Well, that is not a photo of my first or only attempt at butterfly pea flower sourdough and a bit of cherry picking may have been involved in the selection of photos. LOL!

My goodness, Benny. Lovely loaf indeed. Was wondering how the crust would turn out when baked. Its fascinating to see this colour dough turn out a normal looking crust but its hiding the colour in the crumb.

Thanks Abe. I’ll post crumb shots tomorrow. It is incredible that the crust can become so browned when you know how purple it was when you take the lid off. I guess it doesn’t add much to the flavour, but if I can get the fermentation down and get good tension in the dough then maybe I can get a very open crumb in the future given the extra extensibility the butterfly pea flower gives the dough.

OK I’d like some opinions, but I think I did over proof this by allowing bulk fermentation to go too long given the warm temperatures in my kitchen.

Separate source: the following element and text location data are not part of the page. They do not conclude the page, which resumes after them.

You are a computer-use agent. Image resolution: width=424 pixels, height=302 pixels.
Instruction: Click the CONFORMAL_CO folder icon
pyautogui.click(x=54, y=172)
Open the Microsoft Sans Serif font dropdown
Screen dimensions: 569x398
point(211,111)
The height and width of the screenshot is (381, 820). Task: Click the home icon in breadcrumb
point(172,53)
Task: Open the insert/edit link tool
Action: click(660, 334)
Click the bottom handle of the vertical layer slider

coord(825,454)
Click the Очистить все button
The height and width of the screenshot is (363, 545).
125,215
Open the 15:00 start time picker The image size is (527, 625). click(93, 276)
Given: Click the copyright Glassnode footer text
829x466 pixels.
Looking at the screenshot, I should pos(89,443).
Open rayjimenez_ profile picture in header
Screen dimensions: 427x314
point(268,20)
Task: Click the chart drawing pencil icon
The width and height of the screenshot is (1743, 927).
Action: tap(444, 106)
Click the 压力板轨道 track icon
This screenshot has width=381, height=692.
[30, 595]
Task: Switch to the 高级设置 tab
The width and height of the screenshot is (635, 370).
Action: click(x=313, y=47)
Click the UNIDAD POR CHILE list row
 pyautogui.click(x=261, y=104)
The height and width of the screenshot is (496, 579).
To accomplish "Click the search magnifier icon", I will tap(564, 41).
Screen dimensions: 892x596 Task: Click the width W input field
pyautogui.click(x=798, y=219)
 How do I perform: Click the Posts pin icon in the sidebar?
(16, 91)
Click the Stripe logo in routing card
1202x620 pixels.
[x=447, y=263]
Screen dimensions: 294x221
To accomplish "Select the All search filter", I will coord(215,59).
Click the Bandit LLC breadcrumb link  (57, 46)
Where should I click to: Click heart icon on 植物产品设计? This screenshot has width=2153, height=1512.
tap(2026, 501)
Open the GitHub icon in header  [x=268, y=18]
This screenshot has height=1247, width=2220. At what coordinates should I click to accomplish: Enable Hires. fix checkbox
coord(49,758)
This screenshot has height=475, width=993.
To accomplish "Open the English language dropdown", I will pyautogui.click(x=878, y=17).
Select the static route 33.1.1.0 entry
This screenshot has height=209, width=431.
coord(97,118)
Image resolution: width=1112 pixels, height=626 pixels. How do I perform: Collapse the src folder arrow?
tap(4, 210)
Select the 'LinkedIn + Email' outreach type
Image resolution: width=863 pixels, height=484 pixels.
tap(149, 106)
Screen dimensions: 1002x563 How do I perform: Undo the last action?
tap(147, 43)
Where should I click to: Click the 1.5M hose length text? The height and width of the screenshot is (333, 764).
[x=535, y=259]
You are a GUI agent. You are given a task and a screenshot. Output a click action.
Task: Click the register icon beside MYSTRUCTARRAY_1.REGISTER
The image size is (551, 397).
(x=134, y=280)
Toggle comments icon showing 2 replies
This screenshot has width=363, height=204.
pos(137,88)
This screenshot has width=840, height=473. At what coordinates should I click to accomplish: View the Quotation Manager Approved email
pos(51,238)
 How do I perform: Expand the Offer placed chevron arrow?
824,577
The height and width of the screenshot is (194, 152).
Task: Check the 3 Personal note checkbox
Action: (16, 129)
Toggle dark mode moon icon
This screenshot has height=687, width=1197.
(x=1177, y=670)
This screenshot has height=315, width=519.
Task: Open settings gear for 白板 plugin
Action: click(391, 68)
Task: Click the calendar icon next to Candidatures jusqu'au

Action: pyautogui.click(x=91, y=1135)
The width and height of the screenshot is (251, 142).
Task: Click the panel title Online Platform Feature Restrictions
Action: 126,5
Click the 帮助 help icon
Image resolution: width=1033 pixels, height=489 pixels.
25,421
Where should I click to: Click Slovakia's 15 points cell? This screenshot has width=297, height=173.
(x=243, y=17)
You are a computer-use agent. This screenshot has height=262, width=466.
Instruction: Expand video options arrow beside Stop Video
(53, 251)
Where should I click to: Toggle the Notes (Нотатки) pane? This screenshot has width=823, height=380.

What do you think based on the tightness of the crumb and the relative lack of oven spring?

I cannot discern any flavour that the butterfly pea flower contributes to this bread and I wasn’t really expecting to be able to.

To me it looks under fermented. Large air pockets dispersed in a tight crumb structure points to under. The crust is golden and thin. It bloomed well with the scoring opening up. This doesn’t point to over fermented.